▸ **GIVEN RECORDS**
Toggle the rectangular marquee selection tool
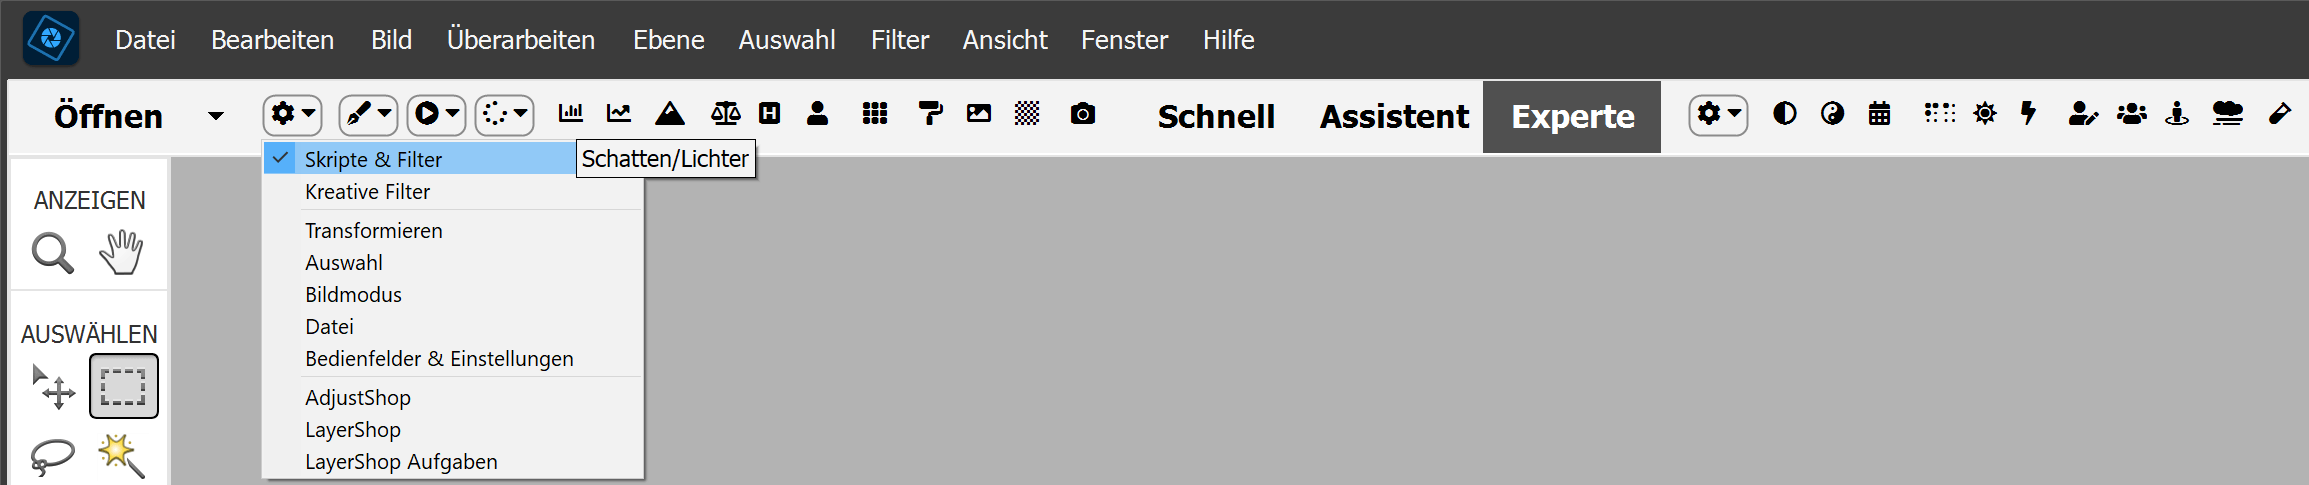The width and height of the screenshot is (2309, 485). pyautogui.click(x=123, y=386)
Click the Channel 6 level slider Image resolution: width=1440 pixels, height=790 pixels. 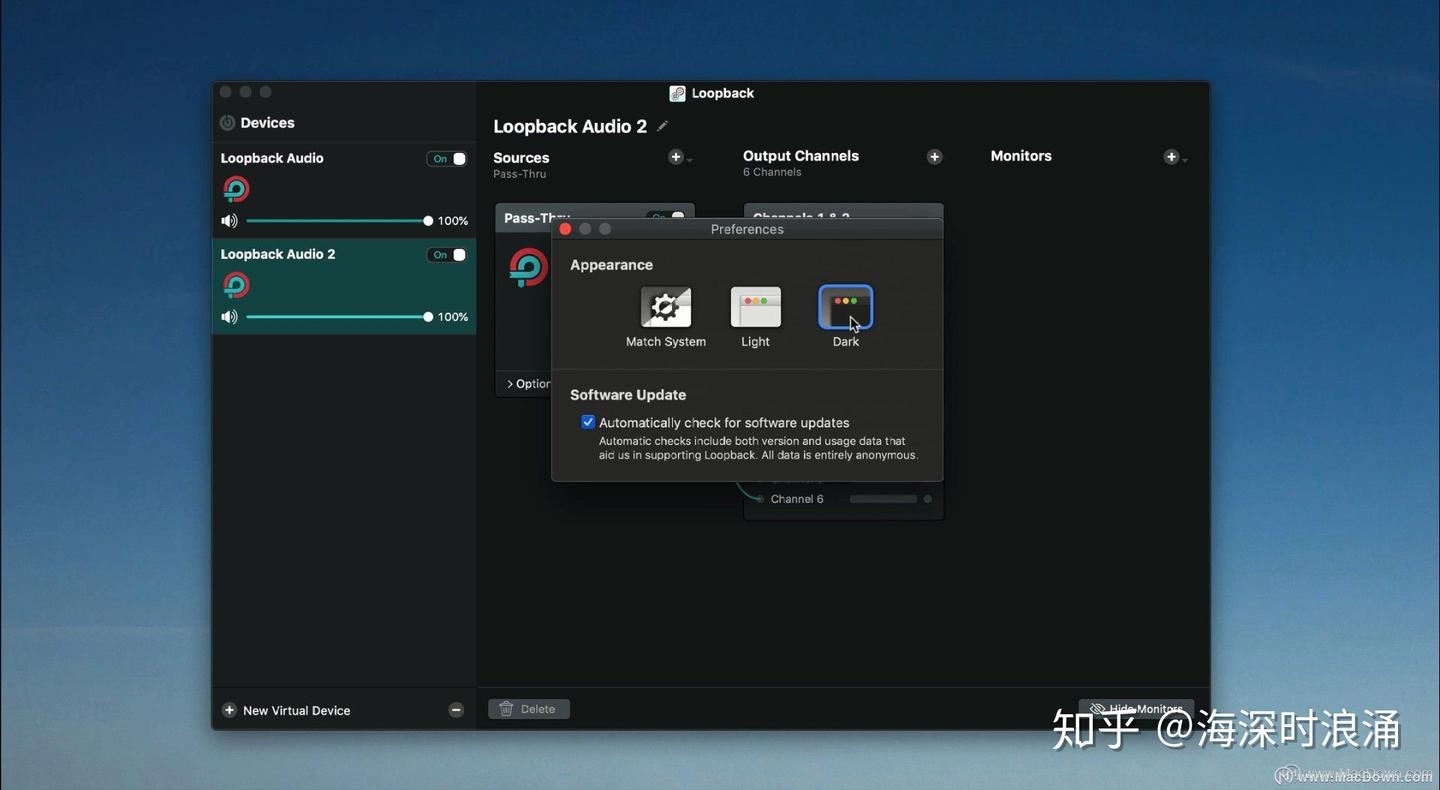pos(882,498)
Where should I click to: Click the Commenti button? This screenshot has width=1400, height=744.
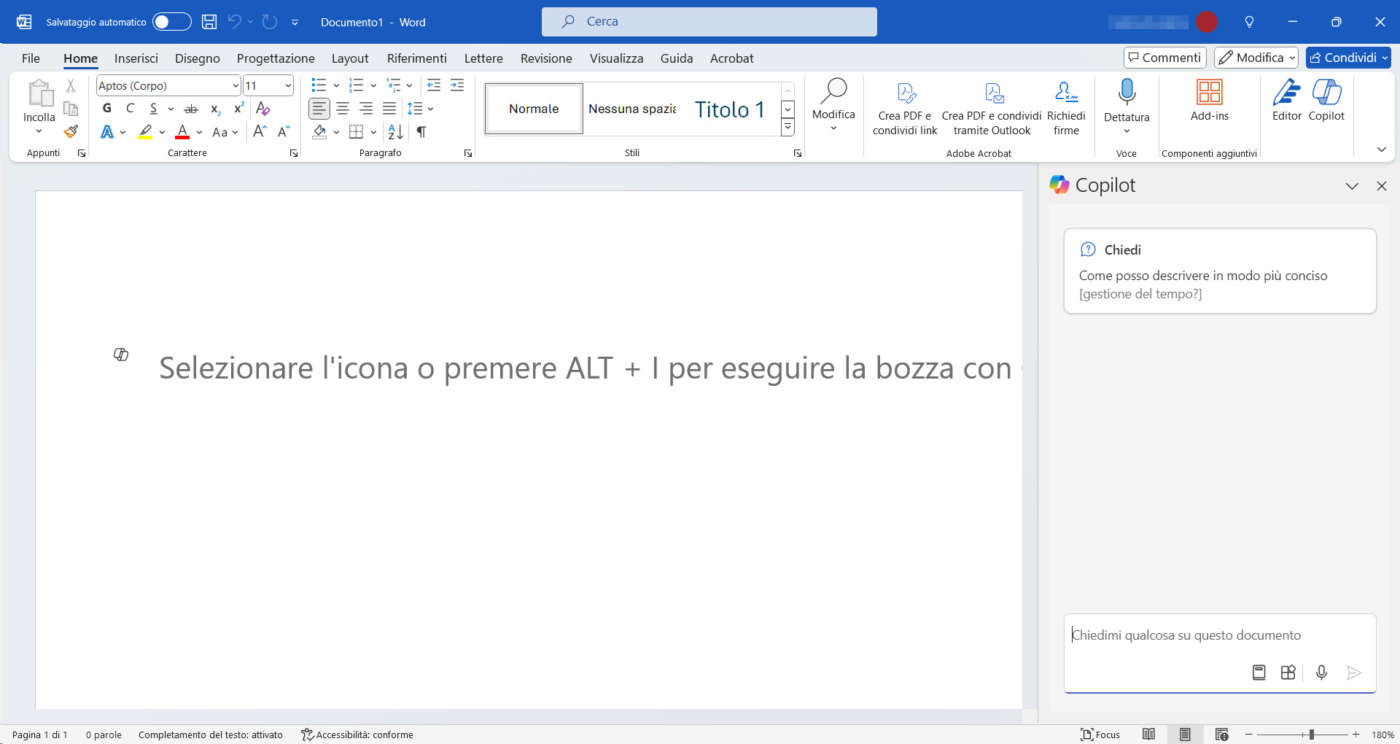pos(1164,58)

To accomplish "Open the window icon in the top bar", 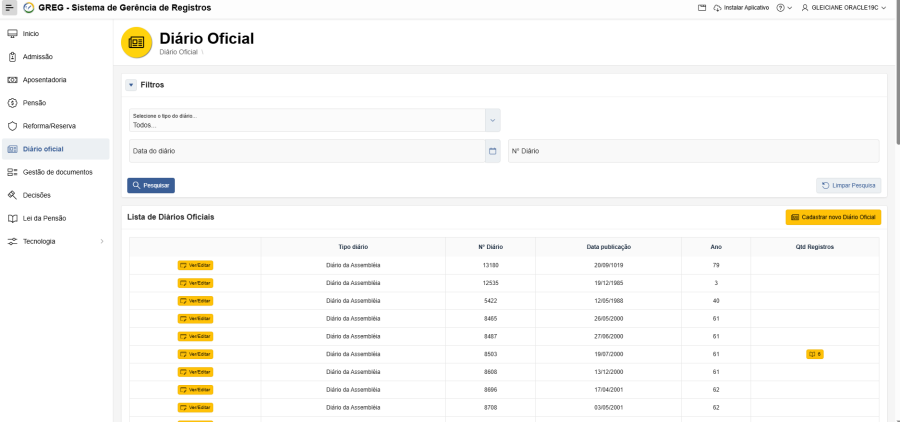I will point(702,7).
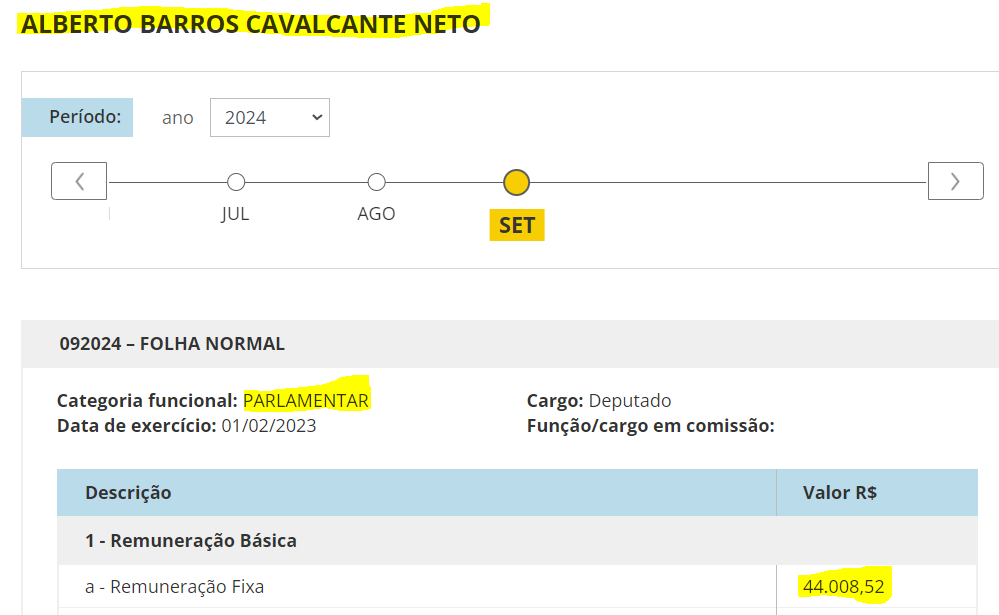Expand the 1 - Remuneração Básica row
Image resolution: width=999 pixels, height=615 pixels.
coord(191,541)
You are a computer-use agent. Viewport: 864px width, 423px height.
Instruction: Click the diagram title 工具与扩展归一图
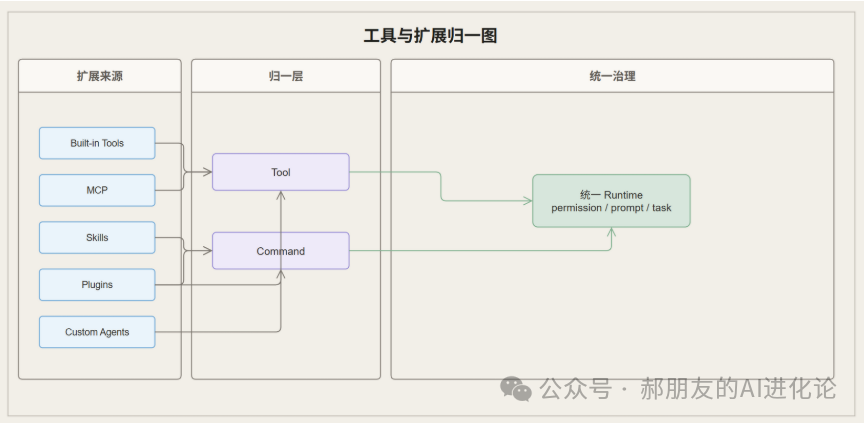431,36
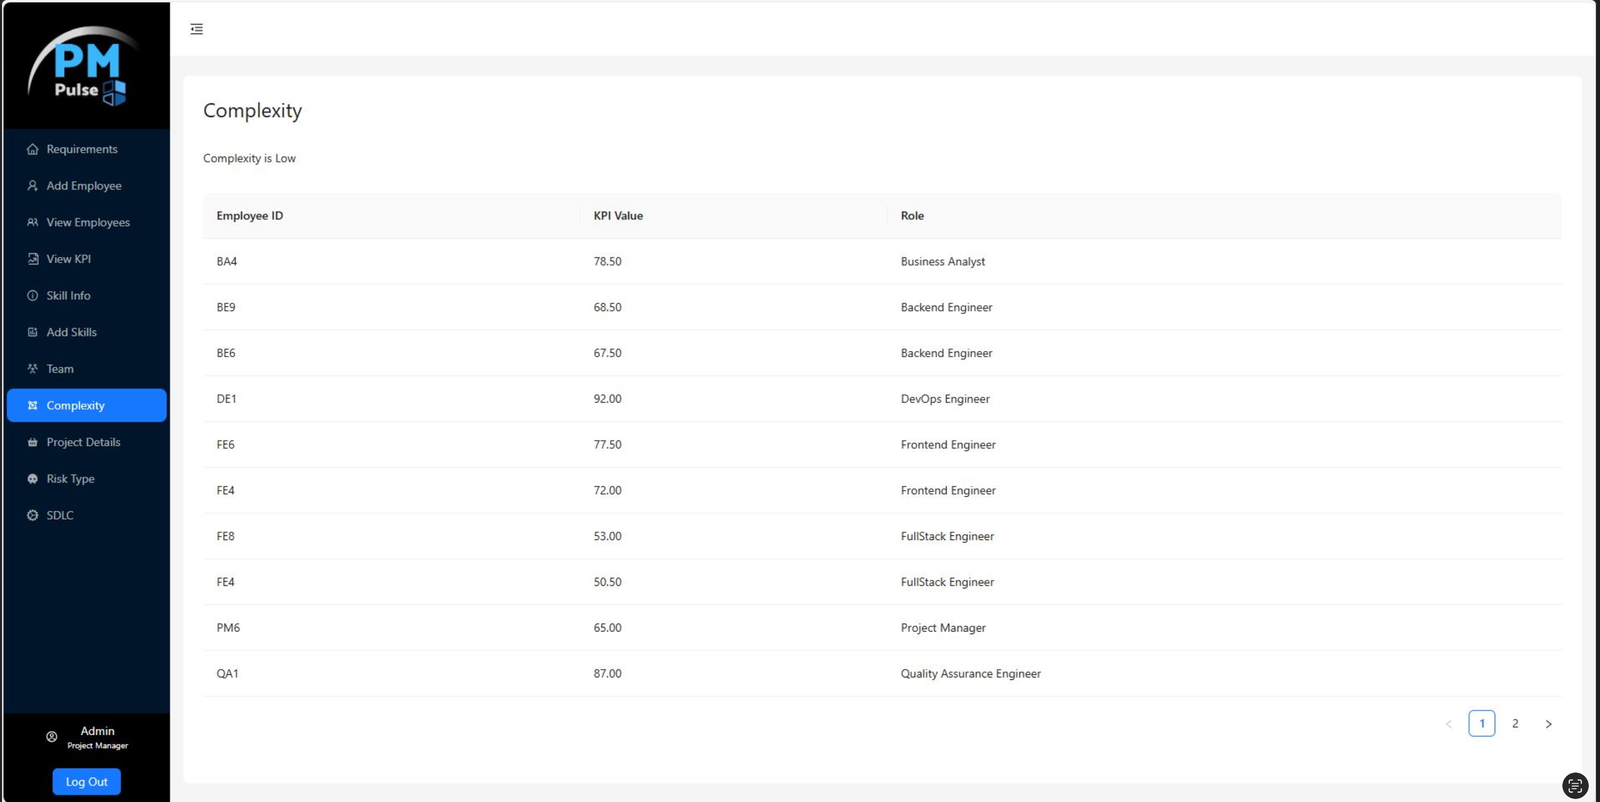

▸ **WORK REQUEST**
Nothing but the lines from the line containing "You are a computer-use" through the end of the records belongs in the answer, written out exactly, both ends included, without pictures.

▸ **SOLUTION TO THIS PROBLEM**
You are a computer-use agent. Viewport: 864px width, 423px height.
Instruction: Click the diagram title 工具与扩展归一图
431,36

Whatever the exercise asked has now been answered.